==== Data to process ====

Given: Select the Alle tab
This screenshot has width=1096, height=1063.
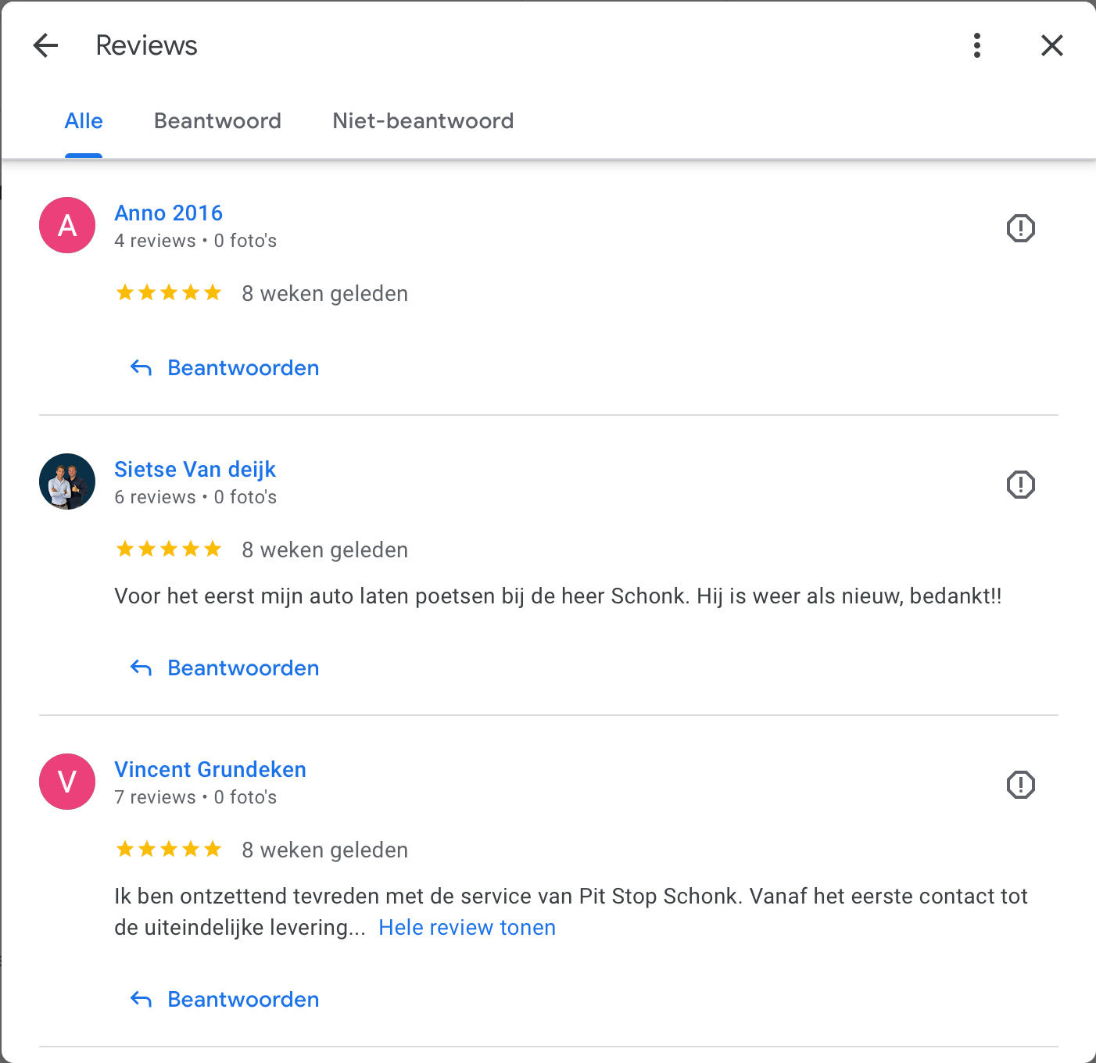Looking at the screenshot, I should [x=84, y=121].
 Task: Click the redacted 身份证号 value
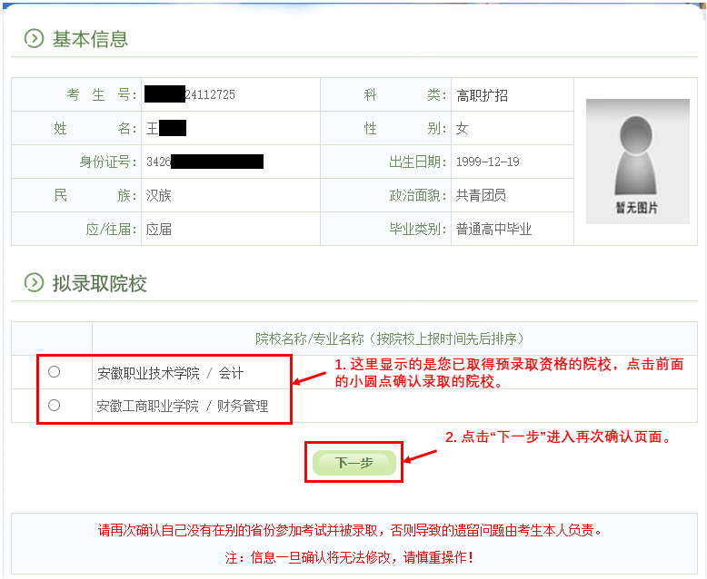point(204,162)
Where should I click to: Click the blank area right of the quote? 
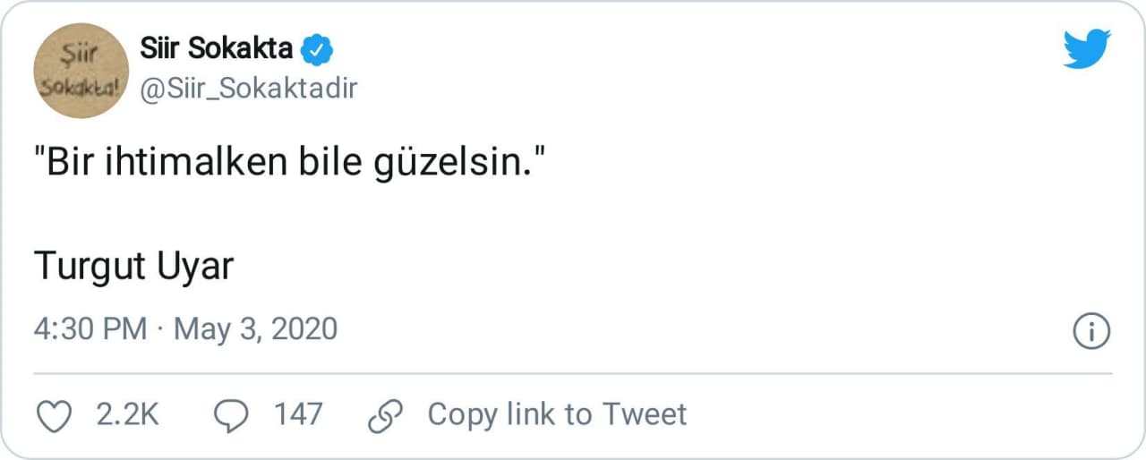click(x=806, y=167)
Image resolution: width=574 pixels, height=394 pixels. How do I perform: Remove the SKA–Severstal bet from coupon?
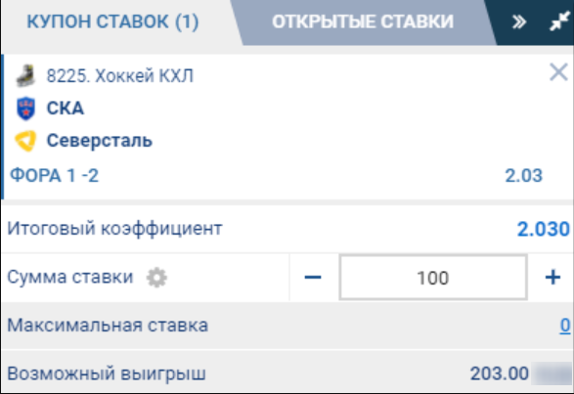tap(558, 72)
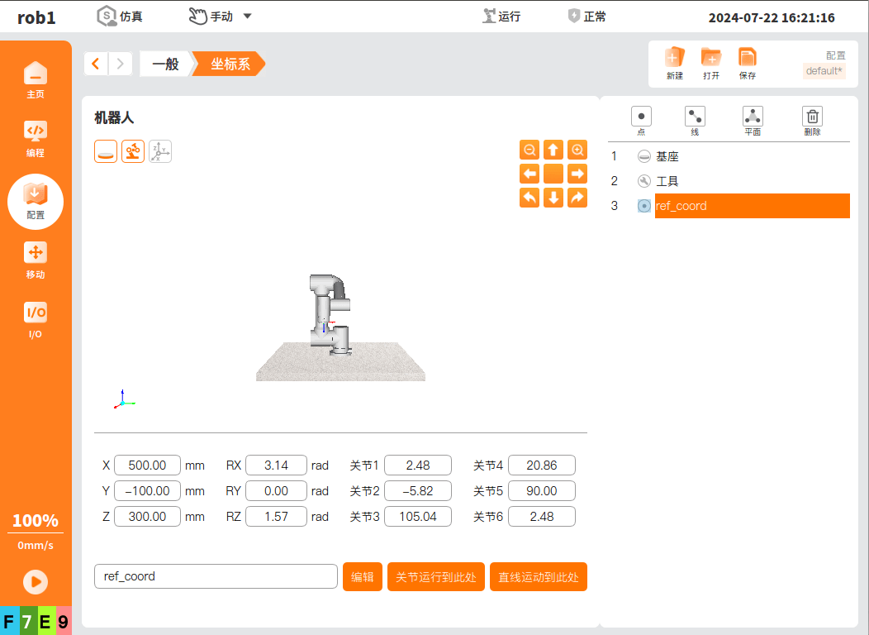Open the I/O sidebar menu
This screenshot has height=635, width=869.
pyautogui.click(x=35, y=319)
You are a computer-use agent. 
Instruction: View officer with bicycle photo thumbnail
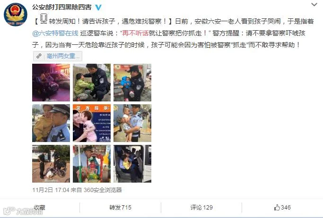[x=51, y=164]
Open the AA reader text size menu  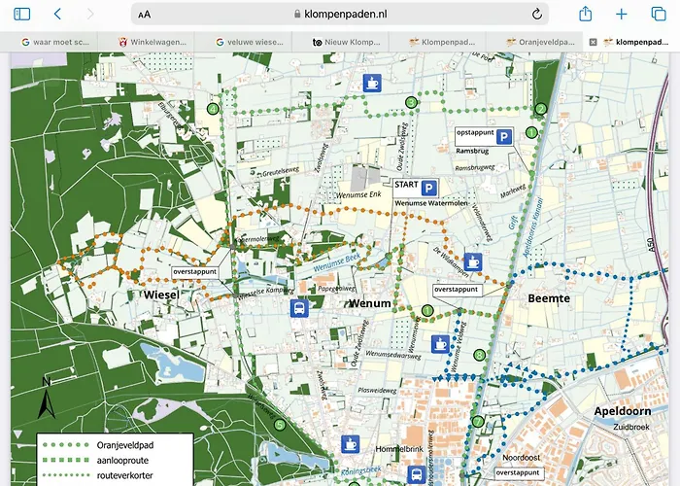point(145,15)
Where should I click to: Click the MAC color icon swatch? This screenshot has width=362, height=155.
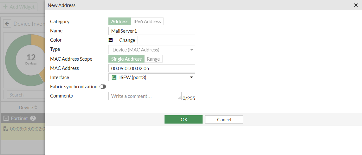point(110,40)
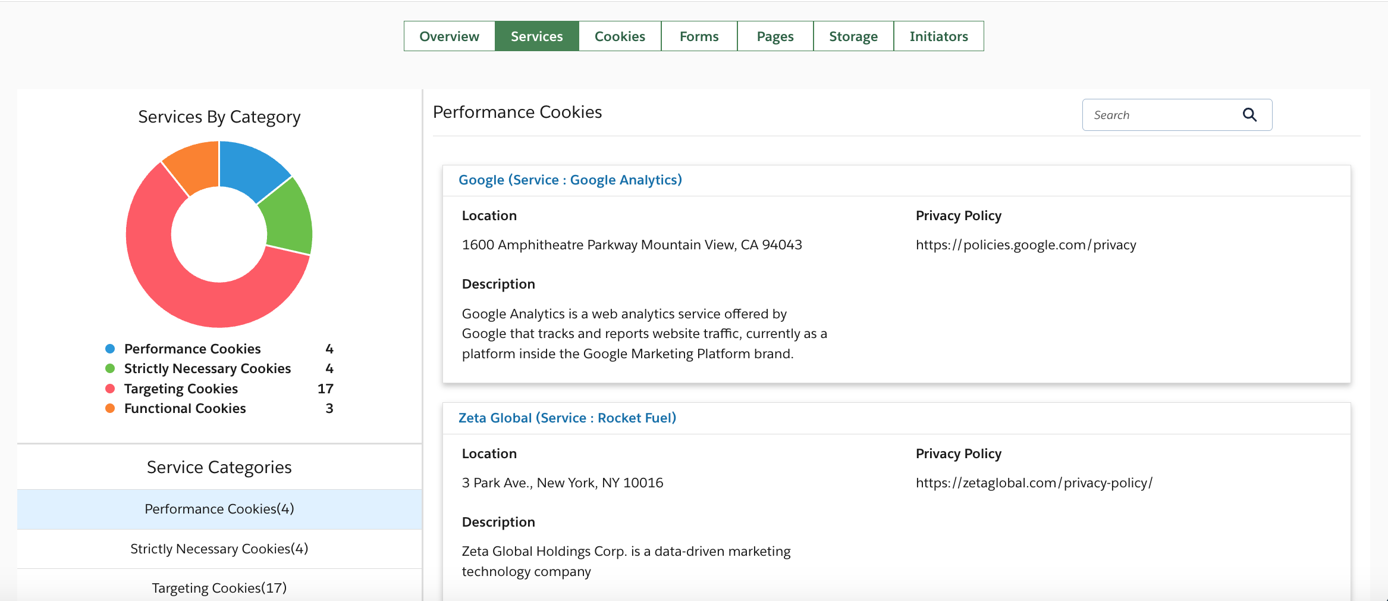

====

Assignment » Word for word, repeat the lines above from the one with "Task: Click the redacted 身份证号 value" through the one with "You are a computer-use agent.", and nothing beyond them. Omit the pictures.

Solution for this exercise »
 Task: Click the redacted 身份证号 value
point(204,162)
Where should I click to: Click the blank area right of the quote? 
click(x=806, y=167)
Image resolution: width=574 pixels, height=394 pixels. How do I perform: Remove the SKA–Severstal bet from coupon?
tap(558, 72)
Open the I/O sidebar menu
This screenshot has height=635, width=869.
pyautogui.click(x=35, y=319)
You are a computer-use agent. 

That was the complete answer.